Mounting tensions between Washington and Tehran have recently reached a boiling point, leading many observers to wonder if key factions in each government are quietly hoping for a military confrontation, or if miscalculation, misperception, and miscommunication could lead to the unintentional ignition of a conflict that no one wants.
These frictions have been steadily mounting for several years, following the implementation of the Joint Comprehensive Plan of Action nuclear deal and the refusal of Iran’s senior-most leaders to discuss any additional non-nuclear concerns. Any hopes the deal would moderate Iran’s aggressive regional policies were dashed. Tensions intensified with the election of Donald J. Trump as U.S. president, who campaigned denouncing both Iran and the JCPOA. Shortly after Trump’s inauguration, his first national security advisor, retired General Michael Flynn, put Iran “on notice” that a new era of U.S. pressure and skepticism was at hand. That culminated with the announcement of the U.S. withdrawal from the JCPOA in May 2018 and the initiation of a campaign of “maximum pressure” against Tehran, mainly in the form of far-reaching new U.S. economic sanctions.
Gulf Arab countries were nervous about President Barack Obama’s nuclear negotiations with Iran, in large part because they did not attempt to address Iran’s regional conduct and hegemonic ambitions. However, these countries did not initially urge the United States to withdraw from the JCPOA, which they hoped would be used as leverage to change Iran’s regional policies. And, there is no evidence that any of the Gulf Arab governments have been promoting a military conflict between Washington and Tehran.

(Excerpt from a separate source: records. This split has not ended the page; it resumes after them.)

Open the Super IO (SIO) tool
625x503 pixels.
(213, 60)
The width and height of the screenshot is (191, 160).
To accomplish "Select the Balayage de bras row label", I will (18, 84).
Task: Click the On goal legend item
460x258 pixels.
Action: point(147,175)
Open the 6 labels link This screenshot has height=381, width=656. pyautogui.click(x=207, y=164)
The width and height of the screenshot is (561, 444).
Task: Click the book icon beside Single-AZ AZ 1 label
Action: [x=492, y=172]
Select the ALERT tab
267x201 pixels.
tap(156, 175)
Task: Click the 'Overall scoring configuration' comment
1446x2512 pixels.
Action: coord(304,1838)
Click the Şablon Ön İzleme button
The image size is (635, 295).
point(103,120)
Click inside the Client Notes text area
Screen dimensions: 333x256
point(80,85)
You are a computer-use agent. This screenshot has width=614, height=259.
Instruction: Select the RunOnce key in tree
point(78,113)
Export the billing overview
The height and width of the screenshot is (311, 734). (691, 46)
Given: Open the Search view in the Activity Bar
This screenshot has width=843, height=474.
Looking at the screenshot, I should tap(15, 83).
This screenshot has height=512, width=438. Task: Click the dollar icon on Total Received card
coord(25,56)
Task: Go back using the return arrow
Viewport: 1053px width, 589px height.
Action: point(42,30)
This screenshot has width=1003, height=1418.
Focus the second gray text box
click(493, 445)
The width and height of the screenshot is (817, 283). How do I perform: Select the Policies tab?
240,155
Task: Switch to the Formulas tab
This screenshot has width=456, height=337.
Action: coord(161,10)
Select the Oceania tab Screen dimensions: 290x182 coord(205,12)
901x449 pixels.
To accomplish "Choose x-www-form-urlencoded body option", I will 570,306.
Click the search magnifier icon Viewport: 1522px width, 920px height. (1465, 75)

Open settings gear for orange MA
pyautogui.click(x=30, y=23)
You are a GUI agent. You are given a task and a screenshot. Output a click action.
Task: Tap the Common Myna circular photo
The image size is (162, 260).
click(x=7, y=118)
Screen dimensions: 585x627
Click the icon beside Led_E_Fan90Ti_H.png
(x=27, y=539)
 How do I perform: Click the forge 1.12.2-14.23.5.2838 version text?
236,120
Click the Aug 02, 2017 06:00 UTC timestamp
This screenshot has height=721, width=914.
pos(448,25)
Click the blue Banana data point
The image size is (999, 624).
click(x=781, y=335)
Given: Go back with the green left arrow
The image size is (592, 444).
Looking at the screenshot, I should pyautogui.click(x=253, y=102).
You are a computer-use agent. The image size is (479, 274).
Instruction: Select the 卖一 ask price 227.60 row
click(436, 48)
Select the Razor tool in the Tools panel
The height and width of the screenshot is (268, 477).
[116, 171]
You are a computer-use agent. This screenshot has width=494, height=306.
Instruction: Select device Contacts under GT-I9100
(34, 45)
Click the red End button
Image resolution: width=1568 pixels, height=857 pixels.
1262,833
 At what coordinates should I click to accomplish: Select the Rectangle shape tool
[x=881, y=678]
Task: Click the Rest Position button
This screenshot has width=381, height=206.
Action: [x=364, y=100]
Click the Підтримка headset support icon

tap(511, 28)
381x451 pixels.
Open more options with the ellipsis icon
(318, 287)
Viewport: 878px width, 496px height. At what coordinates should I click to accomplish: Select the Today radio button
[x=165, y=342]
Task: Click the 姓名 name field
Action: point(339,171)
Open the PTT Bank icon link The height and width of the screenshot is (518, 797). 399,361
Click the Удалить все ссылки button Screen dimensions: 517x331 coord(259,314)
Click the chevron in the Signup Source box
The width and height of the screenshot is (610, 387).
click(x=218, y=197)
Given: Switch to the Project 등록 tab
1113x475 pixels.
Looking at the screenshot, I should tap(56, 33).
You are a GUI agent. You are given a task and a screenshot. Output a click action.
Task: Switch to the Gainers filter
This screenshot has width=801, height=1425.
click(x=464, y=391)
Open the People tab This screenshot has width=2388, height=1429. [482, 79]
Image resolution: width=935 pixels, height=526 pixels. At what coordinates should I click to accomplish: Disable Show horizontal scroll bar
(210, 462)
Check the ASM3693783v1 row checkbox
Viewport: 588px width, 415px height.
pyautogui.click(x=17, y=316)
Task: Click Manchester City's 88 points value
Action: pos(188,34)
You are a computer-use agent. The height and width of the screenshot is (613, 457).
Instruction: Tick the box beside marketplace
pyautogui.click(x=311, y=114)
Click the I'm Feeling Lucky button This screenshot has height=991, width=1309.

The Gulf Arab states appear to understand the limits of what Washington might be willing to do, unless attacked, regarding Iran. They seem fully aware that a U.S. invasion and occupation of Iran, akin to the 2003 invasion of Iraq, is not in the cards. They seem to realize that a series of inconclusive military engagements such as airstrikes or skirmishes could leave them worse off than they already are. And they apparently understand, perhaps better than some U.S. officials, that regime change cannot be imposed on a large and well-organized country from the outside, particularly through mere financial pressure and political machinations.
Therefore, what the Gulf Arab countries undoubtedly seek is what they in fact say they want: not regime change as such but rather a significant change to Iran’s regional and foreign policies, particularly an end to Iran’s meddling in the Arab world, destabilizing of neighboring Arab states through nonstate militias and sectarian armed groups, and efforts to export its revolutionary agenda to the region. And while they welcome a wide range of U.S. and other pressures on Iran to achieve that goal, they do not appear to be pressing Washington toward an all-out military conflict.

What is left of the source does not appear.